L'entreprise d'analyse blockchain a annoncé le protocole d'accord le 9 juin, bien que les parties l'aient signé en avril.
Le partenariat fournira formation, certification et programmes pratiques aux enquêteurs traitant de la criminalité liée aux cryptomonnaies. Il couvre la fraude, le blanchiment et le vol transfrontalier, y compris les attaques liées à des groupes nord-coréens.
Le personnel désigné par l'ANPC recevra des cours en langue coréenne via la Chainalysis Academy. Ce matériel aidera les officiers et les agences affiliées à développer des compétences pour tracer les fonds à travers les portefeuilles, les plateformes d'échange, les ponts et autres services de blockchain.
Les enquêteurs auront également accès au Programme d'actifs numériques de Chainalysis. Le système de certification couvre les méthodes d'enquête de base et avancées, tandis que des exercices conjoints utiliseront des scénarios tirés des schémas de criminalité actuels.
Kwon a déclaré que l'accord vise à renforcer les capacités institutionnelles plutôt que de se concentrer uniquement sur la Corée du Nord. Chainalysis et la police échangeront également des informations sur les nouvelles technologies et les méthodes criminelles émergentes.
Chainalysis a déclaré que des groupes liés à la Corée du Nord ont volé plus de 2 milliards de dollars en cryptomonnaie en 2025. L'entreprise a estimé leur vol total au cours des cinq années précédentes à environ 5,5 milliards de dollars.
Les actifs volés transitent souvent par plusieurs blockchains et pays avant leur conversion. Les attaquants peuvent utiliser des plateformes d'échange, des ponts inter-chaînes et des services de mixage pour masquer leurs traces, ce qui exige des enquêteurs qu'ils suivent les transactions au-delà de la Corée du Sud.

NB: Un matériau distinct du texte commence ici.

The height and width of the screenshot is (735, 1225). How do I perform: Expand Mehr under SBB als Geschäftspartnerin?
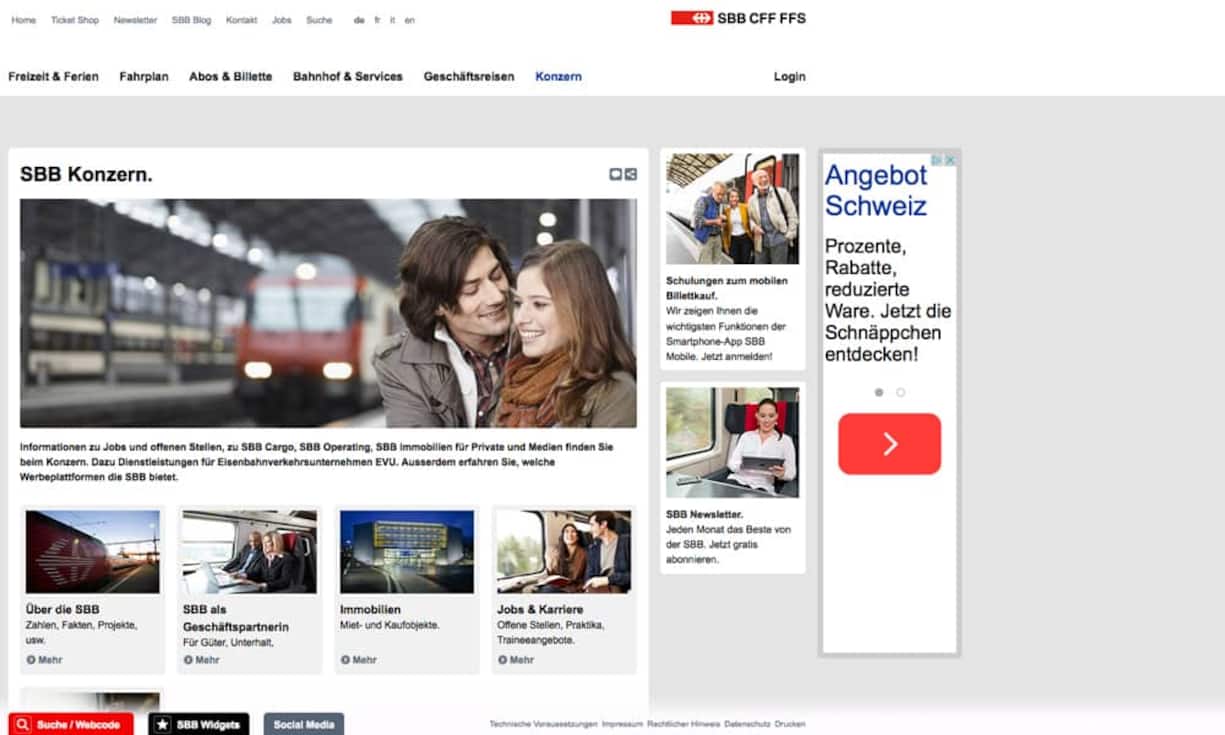(207, 660)
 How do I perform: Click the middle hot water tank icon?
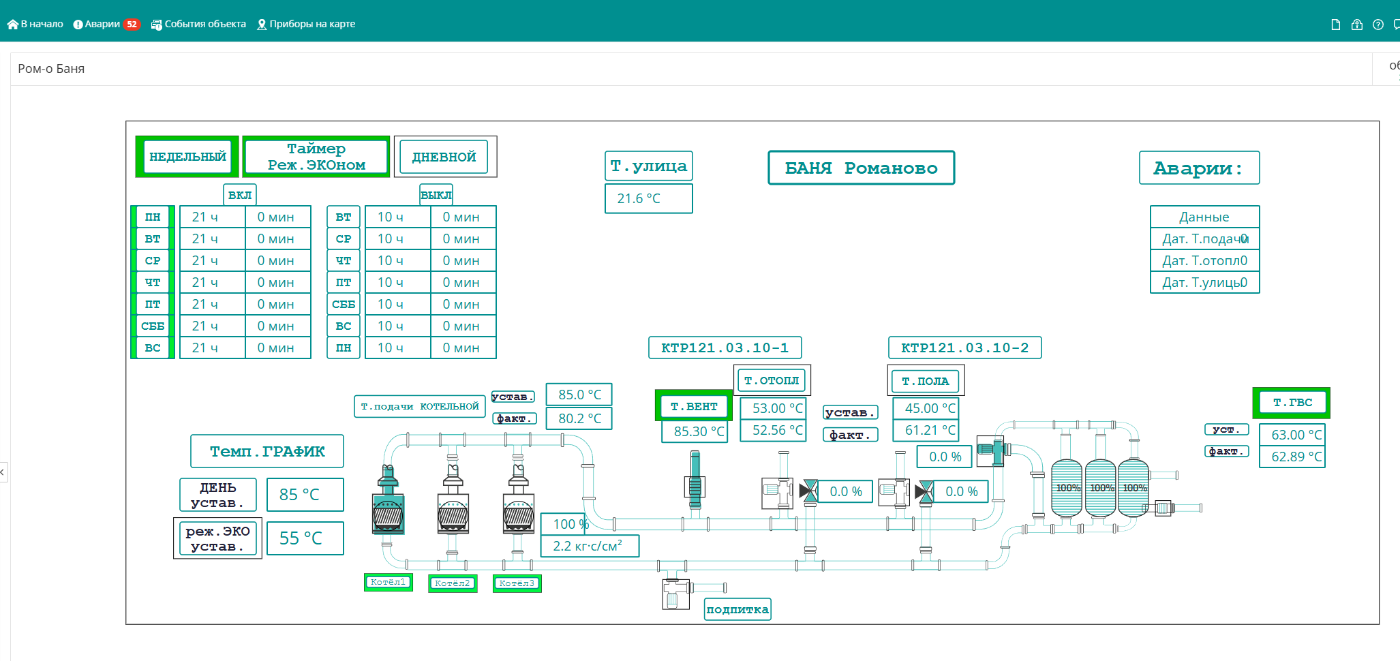[1101, 487]
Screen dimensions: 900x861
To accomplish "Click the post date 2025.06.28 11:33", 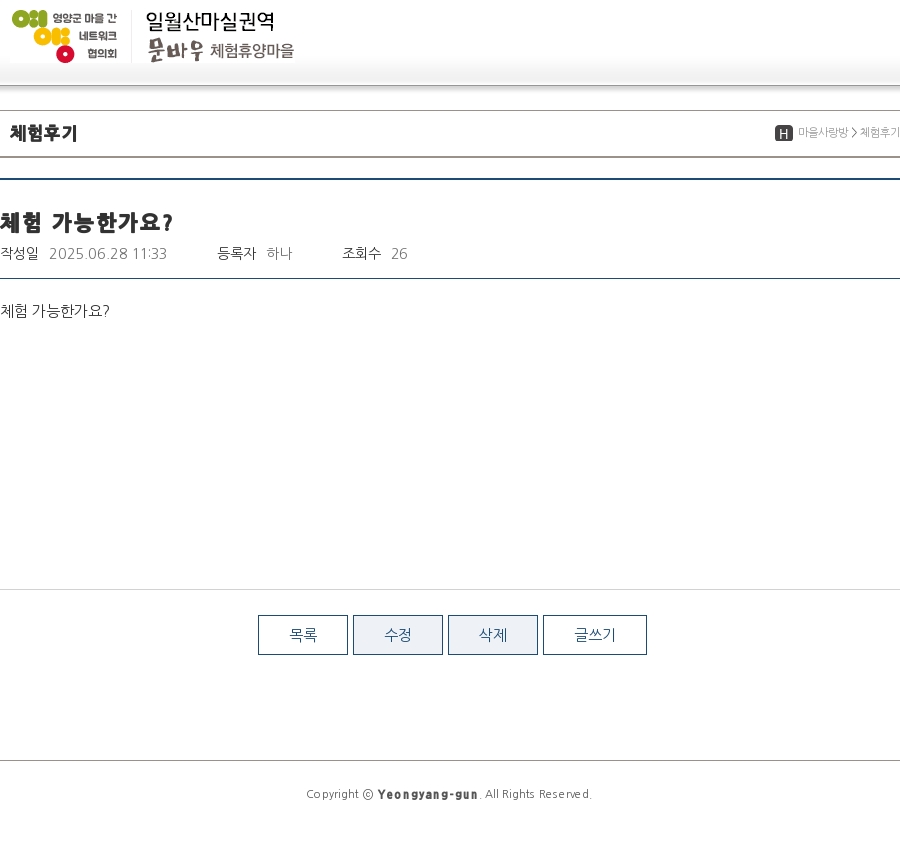I will [108, 254].
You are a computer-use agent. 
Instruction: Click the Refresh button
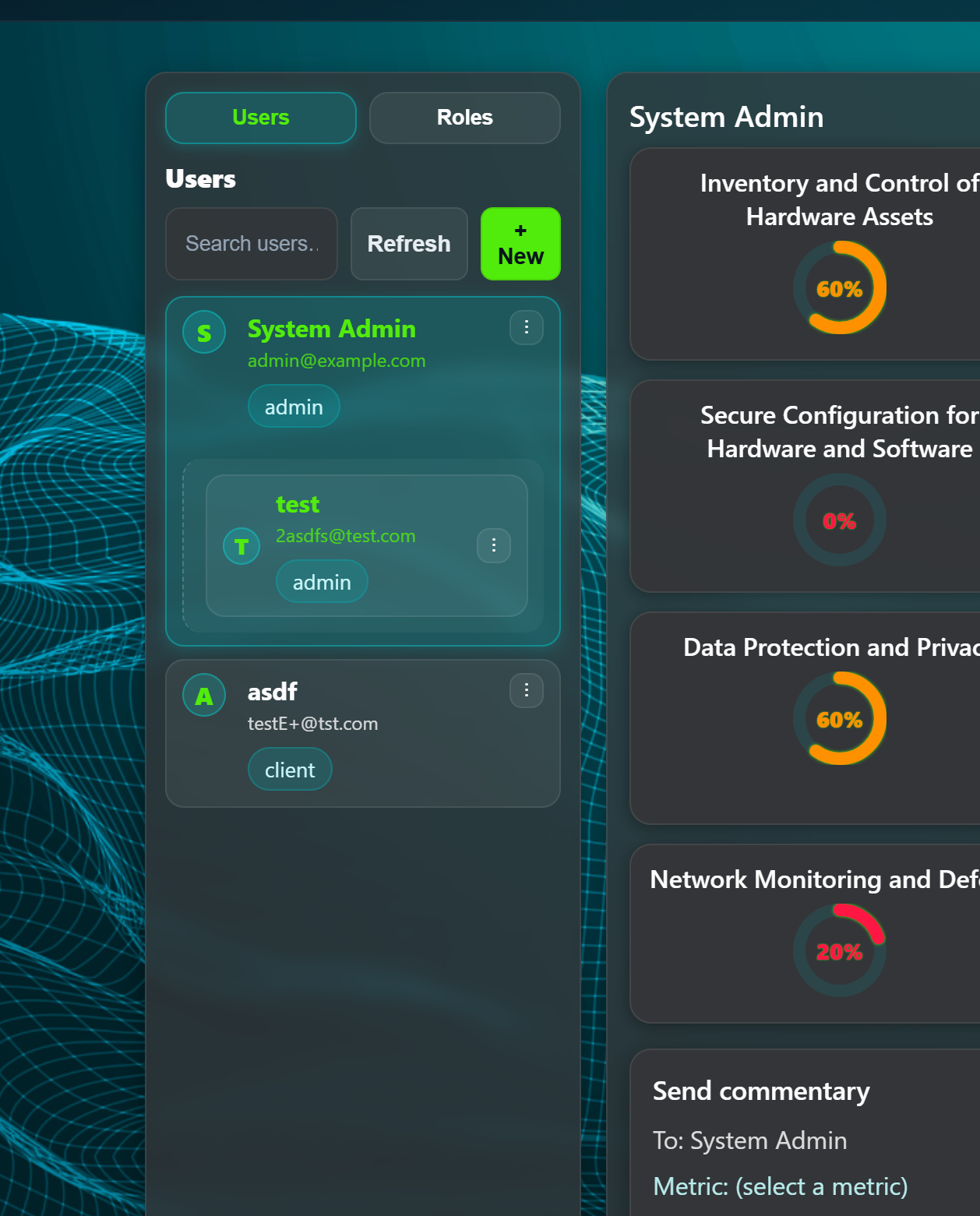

Chainalysis a souligné que les enquêteurs ont besoin d'une visibilité globale car les fonds volés peuvent traverser des dizaines de juridictions avant que les attaquants ne tentent de les encaisser via des services locaux. Le partenariat vise à améliorer la détection, la perturbation et la poursuite dans ces cas.
Comme l'a rapporté crypto.news, des attaquants liés à la Corée du Nord ont volé environ 577 millions de dollars à Drift Protocol et Kelp DAO en avril. Ces incidents ont relancé les questions sur l'ingénierie sociale, les contrôles des ponts et la gestion des fonds volés.

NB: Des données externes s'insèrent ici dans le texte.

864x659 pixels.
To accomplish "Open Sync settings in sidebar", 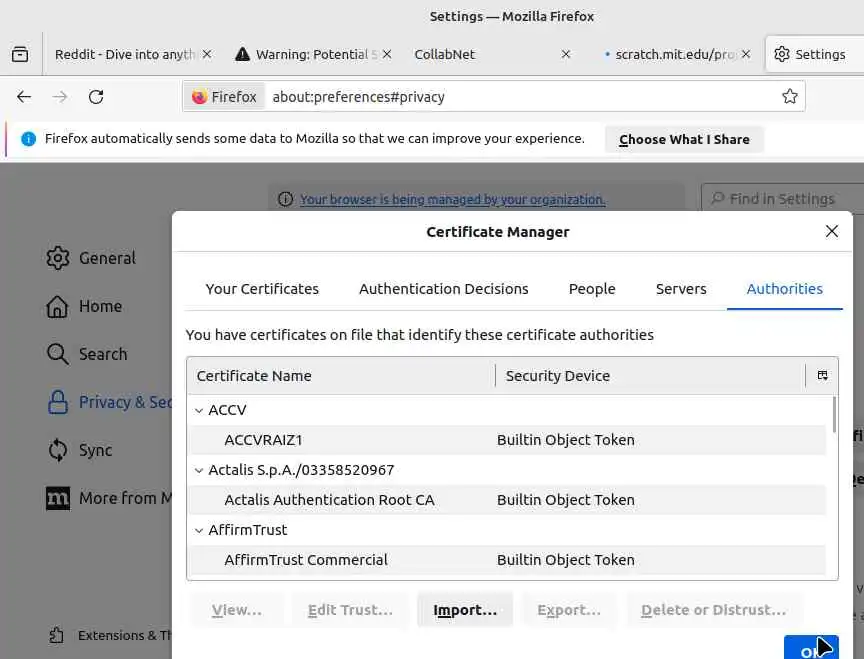I will click(58, 450).
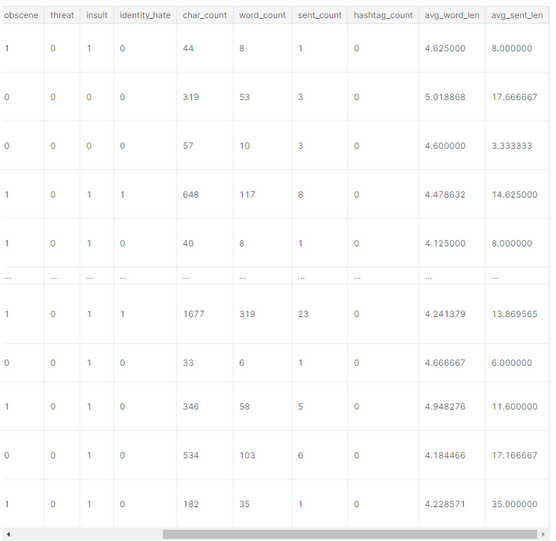Click the identity_hate column header

click(145, 15)
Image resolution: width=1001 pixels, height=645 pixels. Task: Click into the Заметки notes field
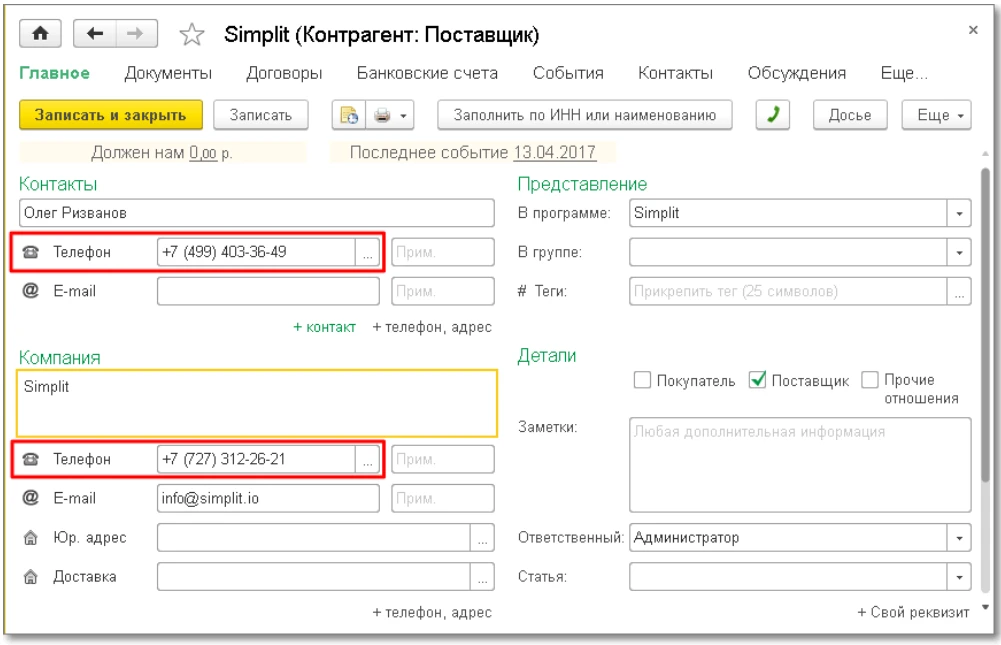(x=800, y=465)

Le protocole d'accord fait suite à la création par la Corée du Sud d'un groupe de travail policier axé sur le blanchiment d'argent basé sur les cryptomonnaies. Cette unité réunit des équipes spécialisées dans la criminalité économique, la cybercriminalité, le contre-terrorisme, les stupéfiants et le renseignement.
La police prévoit d'enquêter sur les opérateurs de plateformes d'échange non enregistrées et de tracer les fonds convertis en stablecoins tels que l'USDT. Les autorités ont également alloué des fonds pour la formation spécialisée en suivi des actifs virtuels.

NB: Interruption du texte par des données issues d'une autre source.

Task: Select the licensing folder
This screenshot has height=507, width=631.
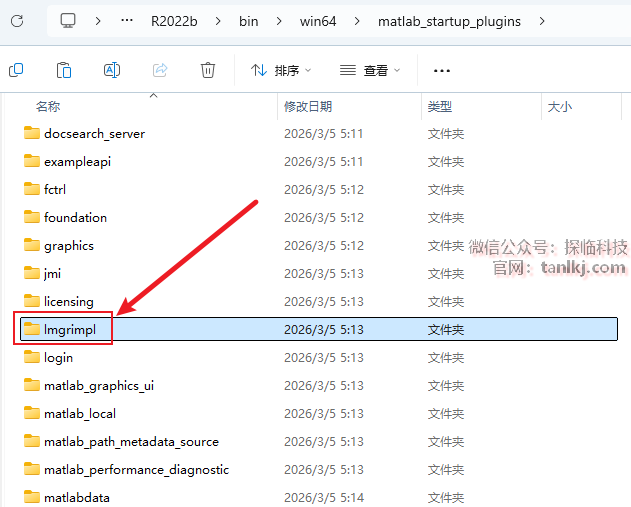Action: 68,301
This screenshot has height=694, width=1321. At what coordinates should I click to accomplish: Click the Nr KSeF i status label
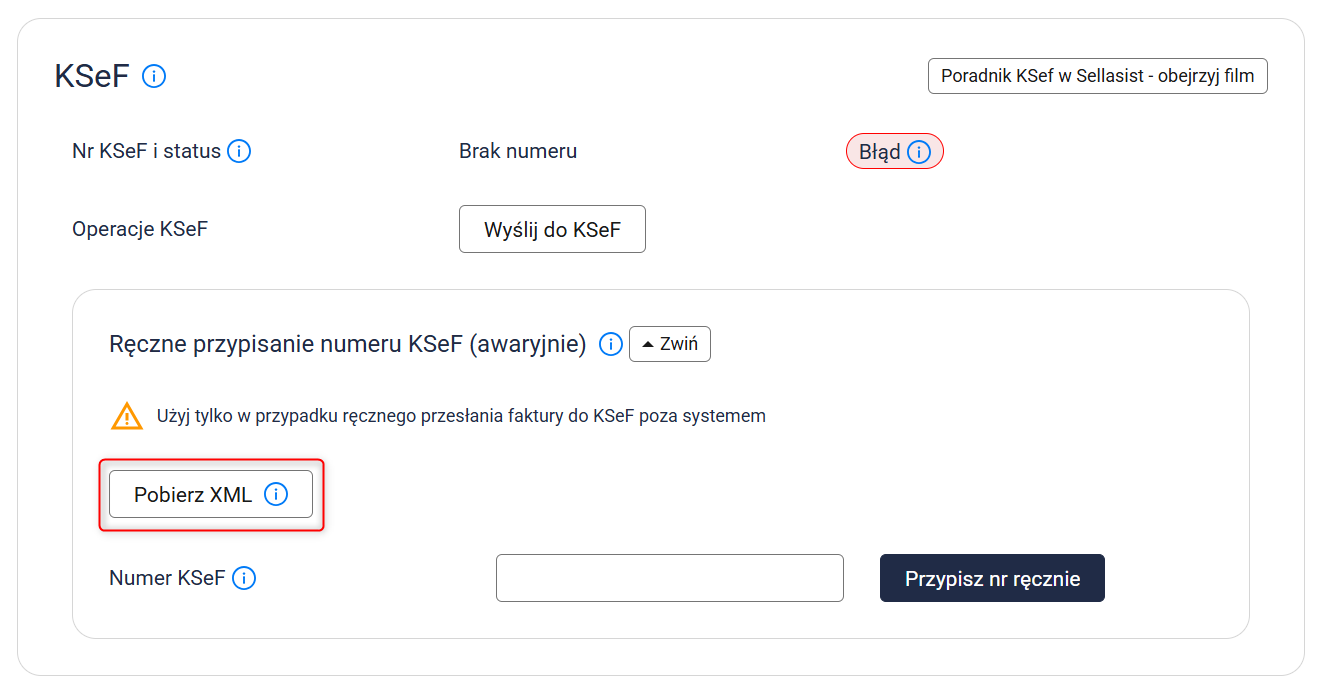146,152

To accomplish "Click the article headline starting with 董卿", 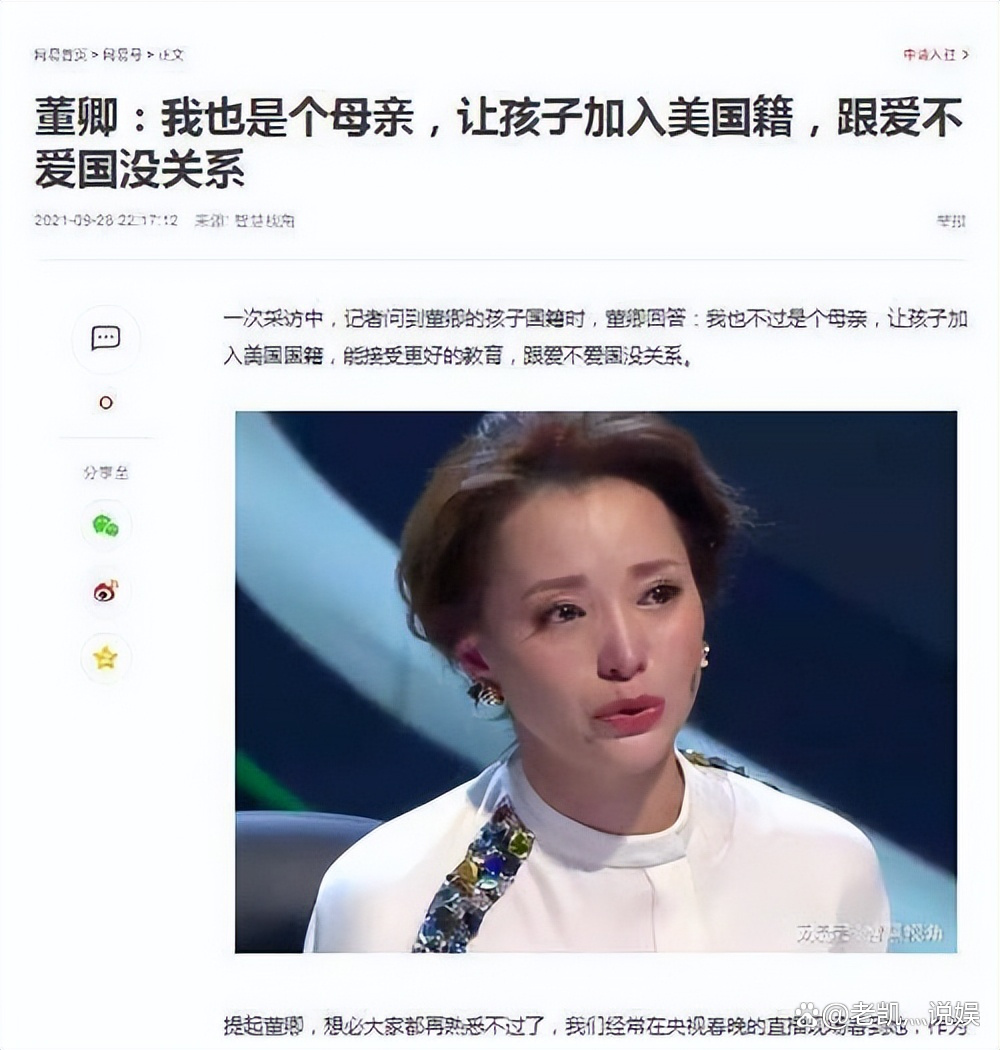I will [499, 143].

Chainalysis a soutenu des enquêtes coréennes antérieures. Dans un cas, la police de Séoul a traqué un groupe de piratage international jusqu'en Thaïlande après que le groupe ait volé environ 30 millions de dollars, selon l'entreprise.
Le nouveau cadre formalise cette coopération. Chainalysis a déclaré que sa plateforme a soutenu des saisies totalisant plus de 34 milliards de dollars dans le monde, et que ses données ont été acceptées comme preuves dans des affaires pénales par les tribunaux.
L'accord ne précise pas combien d'officiers recevront une formation ni ne divulgue le budget du programme. Il ne fournit pas non plus d'objectifs publics pour les arrestations, les saisies d'actifs ou les enquêtes achevées.